Êtes-vous aussi belle que dans les films? 



Ysaline

Madame l'Impératrice,

Je n'ai peut-être que treize ans, mais je vous admire vraiment et je voulais savoir si vous avez été la plus belle femme d'Europe à votre époque. Je voulais aussi avoir une photo de vous dans l'une de vos plus belles robes préférées, si vous le souhaitez bien sûr. Est-ce que vous habitez toujours dans votre château en Hongrie ou habitez-vous dans un autre château? Est-ce que vous avez déjà visité la France et Paris?
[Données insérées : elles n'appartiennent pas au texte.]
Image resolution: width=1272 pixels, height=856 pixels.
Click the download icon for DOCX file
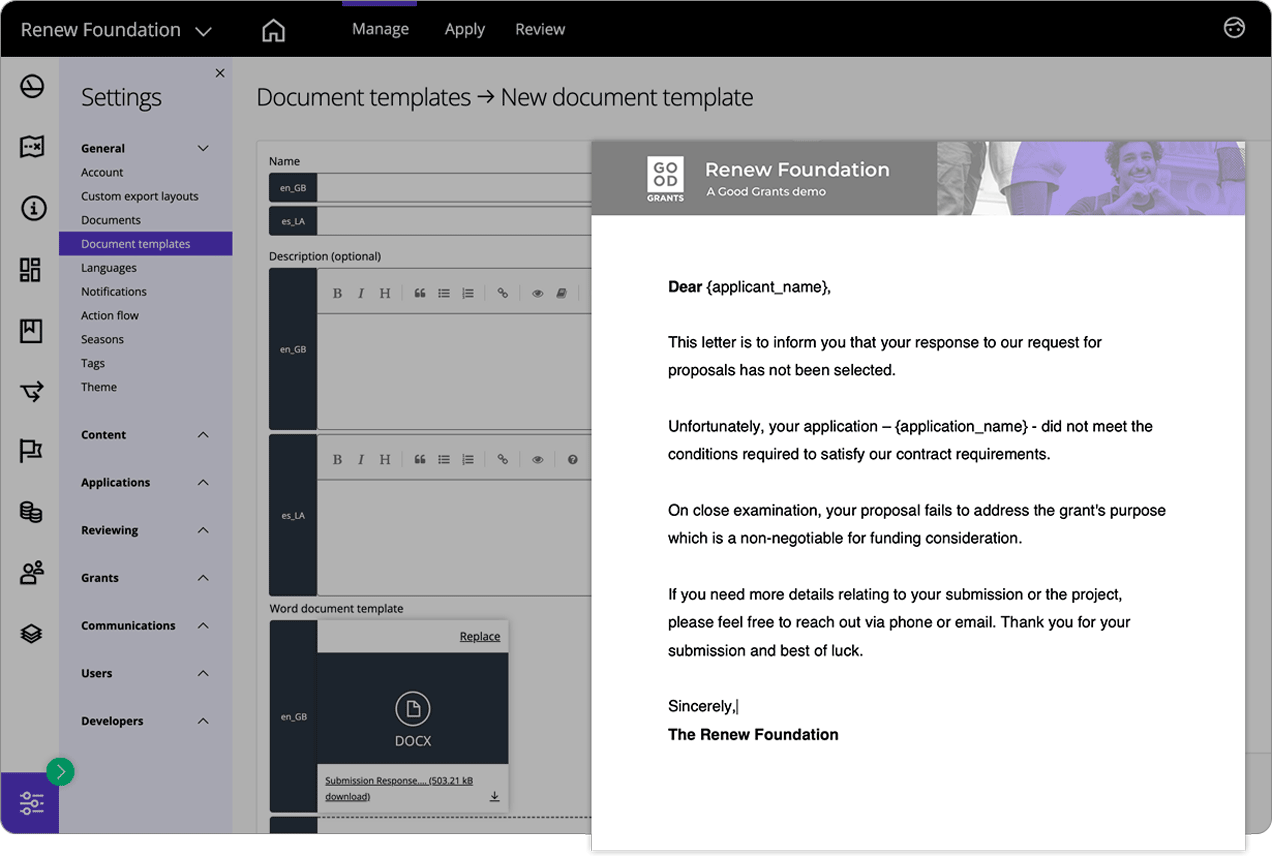coord(494,797)
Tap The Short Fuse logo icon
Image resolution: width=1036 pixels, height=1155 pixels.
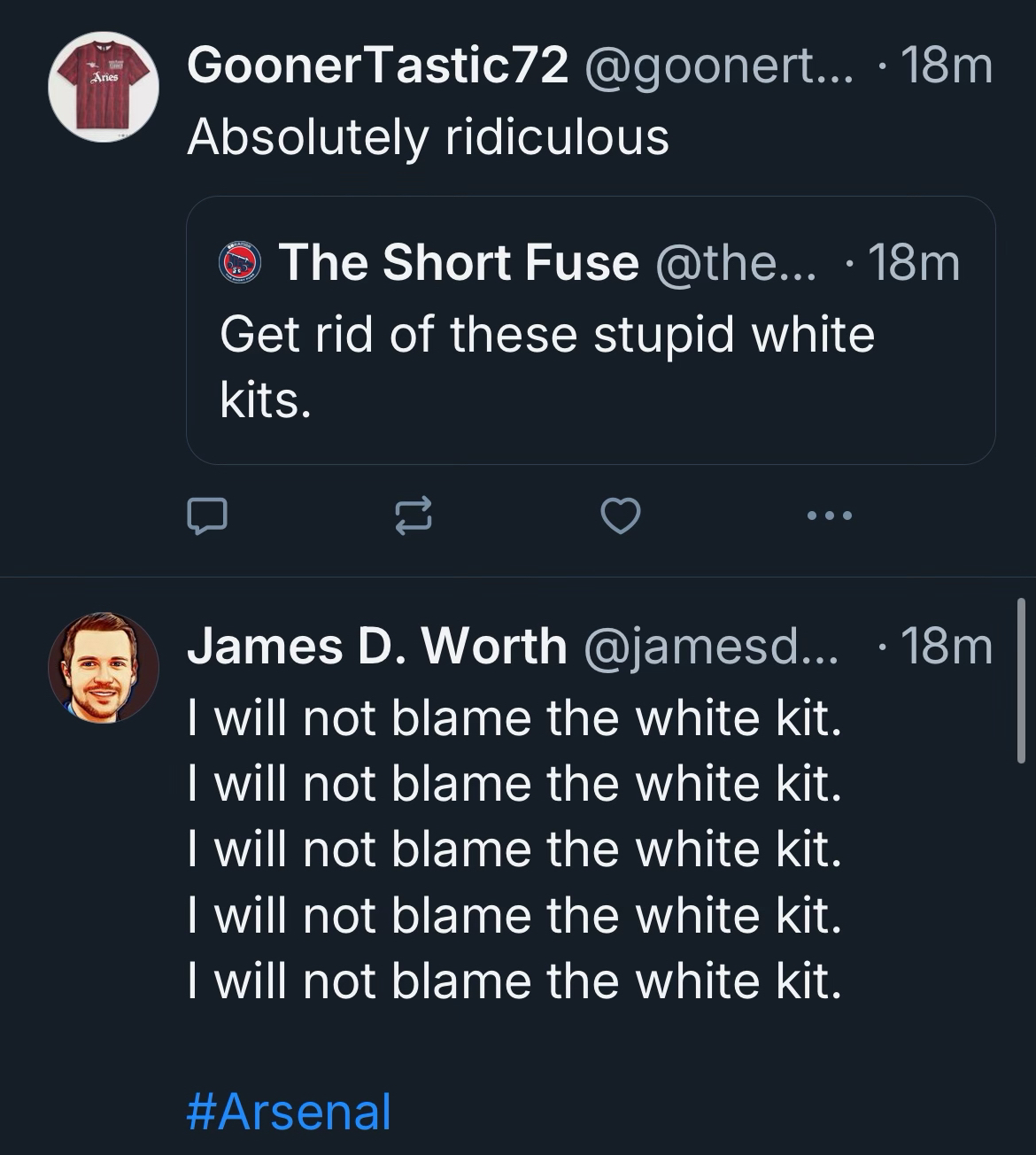[241, 263]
Merci de votre gentillesse, en attendant votre réponse avec impatience,

Ysaline


Chère Ysaline,

Mon château de Gödölö en Hongrie a longtemps été ma résidence préférée. J'y passe encore quelques semaines chaque année, et j'avoue que je préfère nettement y résider plutôt qu'à n'importe quel endroit en Autriche. Mais je passe également quelque temps à Ischl chaque été, de même qu'à la Villa Hermès à Lainz, une très belle demeure que François-Joseph a fait construire spécialement pour moi. Mais je vous avoue que je ne me sens à l'aise et heureuse nulle part, et ce n'est qu'en voyage, dans le mouvement, que je retrouve un peu de paix. J'ai visité la France, l'Angleterre, l'Irlande, la Hollande, l'Afrique du Nord. Mais depuis quelques années, j'ai une préférence pour la Riviera française et la Suisse. Ce sont des endroits où on peut se reposer, faire de belles excursions, et même François-Joseph accepte parfois de délaisser quelque temps ses dossiers pour m'y rejoindre.

On a en effet dit de moi que j'étais la plus belle femme d'Europe, surtout quand j'étais dans la trentaine. En faisant quelques recherches, vous pourrez certainement retrouver des reproductions des magnifiques tableaux peints par Winterhalter, surtout celui où je suis en robe de bal, avec des étoiles de diamant dans les cheveux. Mon époux disait que c'était les premiers tableaux qui me ressemblaient vraiment. Aujourd'hui, j'ai soixante ans, les années d'épreuves et les chagrins ont laissé bien des traces sur mon visage, chère enfant. Chaque ride est la trace d'une larme qui s'y est inscrite de façon indélébile, et ma beauté n'est plus qu'un lointain souvenir.